Another Day of Quiet Price Management

16 January 2019 — Wednesday


Gold traded in a seven dollar price range on Tuesday — and after being sold lower at the London open, it ticked higher until the afternoon gold fix in London, which was its high of the day.  Once that event was done, it was sold down to its low of the day…around 1 p.m.

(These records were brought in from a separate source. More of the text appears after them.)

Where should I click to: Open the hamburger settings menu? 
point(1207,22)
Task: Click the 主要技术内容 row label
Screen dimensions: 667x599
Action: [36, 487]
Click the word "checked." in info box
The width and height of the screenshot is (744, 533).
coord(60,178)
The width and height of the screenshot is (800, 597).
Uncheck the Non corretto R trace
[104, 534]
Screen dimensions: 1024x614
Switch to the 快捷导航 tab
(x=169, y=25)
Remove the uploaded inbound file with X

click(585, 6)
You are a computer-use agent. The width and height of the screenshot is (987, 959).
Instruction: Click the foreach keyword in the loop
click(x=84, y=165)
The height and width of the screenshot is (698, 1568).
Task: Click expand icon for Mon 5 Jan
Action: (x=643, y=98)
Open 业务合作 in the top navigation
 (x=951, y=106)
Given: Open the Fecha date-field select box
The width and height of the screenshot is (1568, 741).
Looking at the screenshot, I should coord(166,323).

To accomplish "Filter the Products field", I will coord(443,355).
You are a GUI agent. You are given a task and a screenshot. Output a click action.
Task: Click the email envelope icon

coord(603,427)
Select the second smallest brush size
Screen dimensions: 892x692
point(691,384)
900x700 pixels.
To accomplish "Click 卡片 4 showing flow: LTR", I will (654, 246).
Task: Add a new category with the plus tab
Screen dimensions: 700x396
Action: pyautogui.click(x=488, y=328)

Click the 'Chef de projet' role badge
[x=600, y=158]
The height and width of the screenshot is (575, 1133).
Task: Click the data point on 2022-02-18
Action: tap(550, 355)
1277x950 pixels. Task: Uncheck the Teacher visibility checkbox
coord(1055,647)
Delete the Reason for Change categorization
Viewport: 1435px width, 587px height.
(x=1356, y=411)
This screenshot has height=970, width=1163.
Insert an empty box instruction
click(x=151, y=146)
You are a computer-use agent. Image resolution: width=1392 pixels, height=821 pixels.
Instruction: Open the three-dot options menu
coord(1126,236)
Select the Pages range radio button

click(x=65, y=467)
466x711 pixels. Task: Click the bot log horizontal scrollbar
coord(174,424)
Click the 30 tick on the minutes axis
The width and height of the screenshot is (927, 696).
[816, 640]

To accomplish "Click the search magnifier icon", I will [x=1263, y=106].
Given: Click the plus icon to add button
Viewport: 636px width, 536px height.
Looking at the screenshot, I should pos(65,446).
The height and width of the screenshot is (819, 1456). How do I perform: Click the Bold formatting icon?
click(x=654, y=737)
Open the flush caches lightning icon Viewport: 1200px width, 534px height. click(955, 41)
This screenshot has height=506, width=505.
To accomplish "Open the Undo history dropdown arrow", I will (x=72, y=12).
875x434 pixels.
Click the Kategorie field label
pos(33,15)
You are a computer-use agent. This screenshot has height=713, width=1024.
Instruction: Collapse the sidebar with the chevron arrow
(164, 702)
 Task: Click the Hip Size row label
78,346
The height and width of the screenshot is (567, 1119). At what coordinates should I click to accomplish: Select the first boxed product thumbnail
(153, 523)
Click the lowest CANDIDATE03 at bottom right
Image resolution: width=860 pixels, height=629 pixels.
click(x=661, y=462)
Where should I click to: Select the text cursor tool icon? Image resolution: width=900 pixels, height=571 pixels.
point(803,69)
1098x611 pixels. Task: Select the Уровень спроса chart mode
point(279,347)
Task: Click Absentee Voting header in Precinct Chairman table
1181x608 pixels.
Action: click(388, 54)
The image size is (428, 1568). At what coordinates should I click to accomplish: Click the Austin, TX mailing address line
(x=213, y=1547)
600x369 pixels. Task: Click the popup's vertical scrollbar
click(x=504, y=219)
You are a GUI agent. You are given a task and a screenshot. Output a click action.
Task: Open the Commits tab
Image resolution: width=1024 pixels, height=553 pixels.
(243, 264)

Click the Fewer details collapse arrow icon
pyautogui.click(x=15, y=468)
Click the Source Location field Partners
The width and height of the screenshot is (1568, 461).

EST in New York.  It rallied a few dollars after that until trading ended at 5:00 p.m.

The high and low ticks certainly aren’t worth looking up.

Gold was closed in New York on Tuesday at $1,289.10 spot, down $2.10 from Monday.  Net volume was nothing special at just under 193,500 contracts — and there was a bit over 36,500 contracts worth of roll-over/switch volume in this precious metal.

The silver price edged unevenly sideways in Far East trading on their Tuesday — and the high of the day came at 2 p.m. China Standard Time on their Tuesday afternoon.  It was all down hill from there until the spike low tick, which came shortly before 11 a.m. GMT in London.  It began to crawl quietly higher until shortly after the COMEX open — and then a rally of some substance developed at that point.  It ran into price ‘resistance’ at the time the equity markets opened in New York — and then was driven lower once the afternoon gold fix in London was put to bed.  It began to edge higher once again starting shortly after 1 p.m. EST, but that attempt wasn’t allowed to get far — and it was sold down once again in the thinly-traded after-hours market.

The low and high ticks in this precious metal were recorded by the CME Group as $15.575 and $15.735 in the March contract.

Silver was closed at $15.55 spot, down 6.5 cents on the day.  Net volume was nothing out of the ordinary at a bit under 55,500 contracts — and there was just under 4,900 contracts worth of roll-over/switch volume in this precious metal.

The platinum price stair-stepped its way higher in price until shortly before the Zurich open — and at that juncture it suffered the same fate as gold and silver.  The down/up low tick price spike came very shortly after the COMEX open — and it rallied until the afternoon gold fix in London.  It was sold back to its earlier low of the day by shortly before 1 p.m. EST — and crawled a few dollars higher into the 5:00 p.m. close from there.  Platinum was closed at $798 spot, down a dollar on the day.  [Note: If that up/down price spike around 12:15 p.m. EST is real, it only occurred in the spot month. – Ed]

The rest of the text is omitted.